Proprio la Cina è da qualche mese un osservato speciale dei mercati per via delle lunghe trattative con l’amministrazione Trump per evitare una guerra commerciale con gli Usa. Trattative che il segretario al Tesoro Usa, Steven Mnuchin, ha sottolineato essere alla “battute finali” dopo i “molti progressi fatti” e con entrambe le parti che hanno “il desiderio di raggiungere un accordo. Non solo: da mesi i dati macro cinesi alternano sorprese positive e negative. Quelli diffusi oggi inducono ad esempio a una certa cautela, con l’indice dei direttori acquisti del settore manifatturiero cinese che ad aprile è calato a 50,1 punti dai 50,5 punti di marzo.

Un dato di sotto delle attese (50,7 punti) ma ancora al di sopra di quota 50 che separa le fasi di espansione dell’attività da quelle di contrazione.

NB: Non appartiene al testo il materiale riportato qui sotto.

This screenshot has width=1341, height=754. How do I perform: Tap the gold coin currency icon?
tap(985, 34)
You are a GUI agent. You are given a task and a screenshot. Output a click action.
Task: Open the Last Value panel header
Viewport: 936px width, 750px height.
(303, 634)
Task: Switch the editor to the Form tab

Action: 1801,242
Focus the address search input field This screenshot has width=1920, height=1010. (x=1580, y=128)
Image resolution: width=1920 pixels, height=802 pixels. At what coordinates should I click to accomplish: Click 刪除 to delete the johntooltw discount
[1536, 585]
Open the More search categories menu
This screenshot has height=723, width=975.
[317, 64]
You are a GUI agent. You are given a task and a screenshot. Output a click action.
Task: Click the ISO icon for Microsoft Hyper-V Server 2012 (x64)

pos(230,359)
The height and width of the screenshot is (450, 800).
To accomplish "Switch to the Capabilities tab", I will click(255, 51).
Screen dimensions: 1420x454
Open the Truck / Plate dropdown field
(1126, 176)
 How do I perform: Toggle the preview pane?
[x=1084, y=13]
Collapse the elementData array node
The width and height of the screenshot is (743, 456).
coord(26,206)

D’altra parte i dati del primo trimestre 2019 hanno mostrato un incremento del Pil di Pechino del 6,4% annuo, superiore al 6,3% previsto dagli analisti ed in linea con l’obiettivo proposto dal premier Li Keqiang (crescita 2019 fra il 6% e il 6,5%) anche grazie alla riprese delle esportazioni, salite a marzo del 14,2% rispetto allo stesso mese del 2018.

Proprio i timori sulla tenuta della crescita della Cina, mercato in cui Ferragamo realizza oltre un terzo dei suoi ricavi, avevano contribuito al deciso scivolone registrato dalle quotazioni di Ferragamo nel dicembre dello scorso anno che aveva portato il titolo dai 21 a 17,5 euro, livello da cui poi Ferragamo ha iniziato a recuperare terreno, in attesa dei dati del primo trimestre dell’anno (che saranno pubblicati il prossimo 14 maggio).

Nel frattempo il mercato sembra essersi lasciato alle spalle le suggestioni circa la possibile cessione del controllo, magari sulla base di una “supervalutazione” di 30 euro per azione, dopo che ancora nell’assemblea di metà aprile il presidente Ferruccio Ferragamo ha ribadito ancora una volta come la famiglia non abbia alcuna intenzione di vendere la propria quota di maggioranza (complessivamente pari a quasi il 65%) e che non vi sono mai state trattative o offerte di acquisto, nonostante voci di borsa circolate fin dallo scorso settembre relative a un possibile interesse di alcuni fondi di private equity.

Le smentite, per quanto ripetute, non modificano peraltro un quadro che ha visto da un lato il calo della (finora elevata) marginalità e un rallentamento della crescita, dall’altro una notevole frammentazione della proprietà all’interno dei vari membri della famiglia (sei rami familiari) a cui fa capo anche un consistente patrimonio immobiliare tramite la holding Ferragamo Finanziaria che potrebbe un domani tornare a costituire il bersaglio ideale per qualche grande fondo del settore.

Più in generale il settore piace sia a fondi come Blackstone (già socio al 20% di Trussardi) o Mayhoola (fondo del Qatar che nel 2012 ha rilevato la maison Valentino) sia a gruppi come Kering o Richemont, sempre pronti ad andare a caccia di qualche nome italiano di prestigio.

Ferragamo resta dunque una preda appetibile, tanto più che il rinnovo dei vertici, apertosi con la nomina del nuovo Ceo Micaela le Divelec Lemmi, ex top manager per Gucci prima e Richard Ginori poi (entrambe controllate di Kering), entrata come in Ferragamo come direttore generale nell’aprile dello scorso anno, si è di fatto concluso con l’avvicendamento sulla poltrona di Cfo tra Ugo Giorcelli (considerato l’ultimo manager della squadra del precedente Ceo, Eraldo Poletto) e Alessandro Corsi, in Ferragamo sin dal 2003. Un rinnovo degli uomini incaricati di gestire il gruppo che rischia di rallentare il recupero di redditività, cosa che induce analisti e investitori alla prudenza. La prossima trimestrale potrà segnalare che il turnaround sta già ottenendo i primi effetti positivi?